As the fugleman for conservative despair, I am of course neither shaken nor stirred at the passing of the health-care bills. It was to be expected.

I see plainly that Western civilization, over my lifetime, has been a slow-sinking ship. The few who have known what is happening have worked desperately to seal the watertight doors, repair the fissures, pump out the flooded zones. It's been a losing fight, though. The tilt of the decks is harder and harder to ignore. Last night, a major bulkhead gave way. Soon a funnel will topple over with a great crash and a shower of sparks. Yet still the band is playing, the people are dancing, the food coming up from the galley.

Steven Hayward, writing about my latest in the Claremont Review of Books, says it is "surprising that Derbyshire never raises the obvious question: without the conservative movement of the past 50 years, how much worse would things be?" Not much, would be my answer.
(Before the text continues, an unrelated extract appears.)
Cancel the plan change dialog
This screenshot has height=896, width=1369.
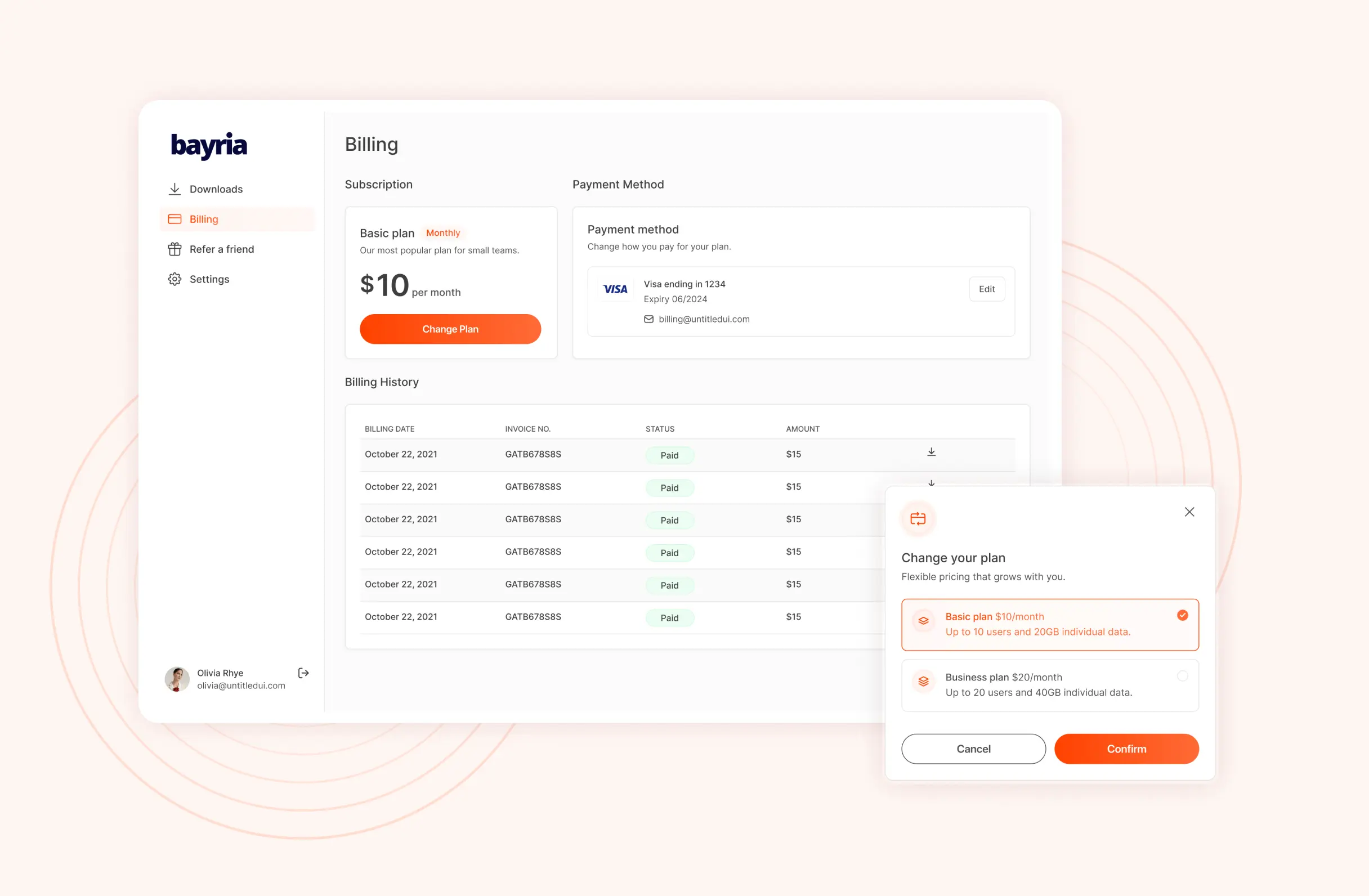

Certainly those working the pumps have been engaged in a noble endeavor, which I'm proud to have been associated with. They could hear the dance music too, though. It got their feet a-tapping; then an ex-colleague came down from the ballroom to mock and tempt, and soon there was one less pair of hands on the pumps, and one more government program, one more subsidy, one more tax, one more restraint on freedom of speech or association, one more futile war.

It'll be over soon. We'll be down in the cold, lightless depths of imperial despotism — in which, after all, the great majority of human beings, throughout history, have always lived. It's the natural way: liberty is an unstable temporary aberration. I once tried to compute the sheer quantity, in man-years, of lives lived under the despotic order — Egyptians and Assyrians, Persians and Chinese, Romans and post-Alexander Greeks, Incas and Aztecs, Umayyads and Abbasids, Ottomans and Zulus, Tsars and General Secretaries . . . as against humans in liberty, ruled by common consent. It came out at around a hundred to one.

Here are some interstellar travelers chatting at a cocktail party:

"But tell me: How were things when you left? Especially, how is the United States getting along with its Noble Experiment?"

""Noble Experiment'?" I had to think; Prohibition was gone before I was born. "Oh, that was repealed."

"Really? I must go back for a field trip. What have you now? A king? I could see that your country was headed that way but I did not expect it so soon."

"Oh, no," I said. "I was talking about Prohibition."

"Oh, that. Symptomatic but not basic. I was speaking of the amusing notion of chatter rule. 'Democracy.' A curious delusion — as if adding zeros could produce a sum …"

                    —  Robert A. Heinlein, Glory Road
3/22/2010 8:13:08 AM EDT
[#1]
Nice post, but fix your link, something is missing after the =
3/22/2010 8:18:10 AM EDT
[#2]
Quoted:
Nice post, but fix your link, something is missing after the =


Tried to fix it, but am getting a "503 Service Unavailable" message from the whole National Review site.  Dunno.
3/22/2010 8:37:02 AM EDT
[#3]
Calm Despair -  in SciFi terms, what we're going to end up with in America due to liberal Progressiveism is:
The myriad rules and strait-jacket society of "Demolition Man" enforced with the ruthlessness of the Alliance gov't in the series "Firefly" and movie "Serenity."
3/22/2010 8:57:36 AM EDT
[#4]
Serenity was canceled because it hit the mark.